Исследование степени пролиферации лимфоцитов и экспрессии мРНК генов ИЛ2 и ИЛ2РА в активированных конканавалином А лимфоцитах с помощью ПЦР «в реальном времени»

Abstract

One of the traditional methods of lymphocytes functional activity research is blast transformation reaction (RBTL). The rate of PBMC proliferation in response to different stimuli can be evaluated in vitro by introduction of radioactive 3H-thymidine in cell DNA. The aim of our work was to search for alternative method of RBTL evaluation by PCR since clinical application of RBTL is limited due to radioactive labelling. The genes expressing an increased proteomic activity of their products in mitosis such as topoisomerase II alpha (gene tpa) and CDC2 (gene cdc2) were chosen as proliferation markers. In our work test systems for mRNA content estimation of tpa and cdc2 genes in concanavalin A activated lymphocytes were developed by means of real time PCR. Kinetics of mRNA level of il2 and il2ra genes in these cells was investigated. As a result the mRNA accumulation of the given genes was monitored from the stimulation starting up to 180 hours of post stimulation time. Common pattern of their mRNA expression in cells of healthy donors was identified, significant differences in kinetics of mRNA levels in comparison with lymphocytes stimulated by phytohemagglutinin were determined.The obtained results show that tpa and cdc2 mRNA are reliable proliferation markers in RBTL. Thus convenient test systems for lymphocytes functional activity evaluation in vitro free of radioactive labelling can be developed. The mRNA level of interleukin 2 gene can be used as marker of lymphocyte activation by concanavalin A in the first hours of stimulation.

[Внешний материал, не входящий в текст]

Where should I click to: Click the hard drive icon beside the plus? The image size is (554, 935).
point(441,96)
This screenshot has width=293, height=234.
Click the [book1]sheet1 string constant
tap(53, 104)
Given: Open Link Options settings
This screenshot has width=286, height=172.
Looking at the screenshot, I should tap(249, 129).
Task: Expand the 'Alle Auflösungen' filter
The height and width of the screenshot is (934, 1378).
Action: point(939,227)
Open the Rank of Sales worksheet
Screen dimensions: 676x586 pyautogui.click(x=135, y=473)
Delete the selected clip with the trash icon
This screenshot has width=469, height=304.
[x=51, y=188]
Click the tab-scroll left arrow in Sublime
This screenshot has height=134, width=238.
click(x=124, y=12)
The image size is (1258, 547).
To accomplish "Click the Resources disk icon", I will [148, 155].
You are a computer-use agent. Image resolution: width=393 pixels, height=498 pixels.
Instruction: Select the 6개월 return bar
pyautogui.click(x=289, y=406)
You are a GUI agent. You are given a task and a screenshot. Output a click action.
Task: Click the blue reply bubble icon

Реакция бластной транформации лимфоцитов (РБТЛ) представляет собой классический метод исследования функциональной активности лимфоцитов. В зтой реакции in vitro оценивают степень пролиферации мононуклеарных клеток периферической крови (РВМС) в ответ на различные стимулы с помощью включения меченого 3Н-тимидина в ДНК в сравнении с нестимулированными клетками, однако использование радиоактивной метки ограничивает применение этой методики на практике. Целью работы являлось исследование степени пролиферации мононуклеарных клеток периферической крови с помощью разработанной нами тест-системы на основе ПЦР «в реальном времени» в сравнении с классической методикой с использованием 3Н-тимидина. Маркерами реакции служили гены, активность продуктов которых возрастает при митозе: топоизомеразы II альфа (ген tpa) и белка CDC2 (ген cdc2). В ходе работы с использованием метода ПЦР в режиме «реального времени» была исследована кинетика накопления соответствующих мРНК в процессе стимуляции мононуклеарных клеток периферической крови неспецифическим митогеном конканавалином А (СопА). Также был проведен мониторинг изменения уровня мРНК генов интерлейкина 2 и рецептора интерлейкина 2a(il2 и il2ra, соответственно). Выявлены значимые различия в кинетике накопления мРНК исследованных генов по сравнению со стимуляцией фитогемагглютинином.Полученные результаты показывают, что мРНК генов tpa и cdc2 может служить надежным маркером пролиферации клеток в РБТЛ, что позволяет создать удобные тест-системы для оценки функциональной активности лимфоцитов in vitro без использования радиоактивной метки, а определение уровня мРНК интерлейкина 2 можно использовать как маркер активации клеток иммунной системы при стимуляции СопА в первые же часы после стимуляции.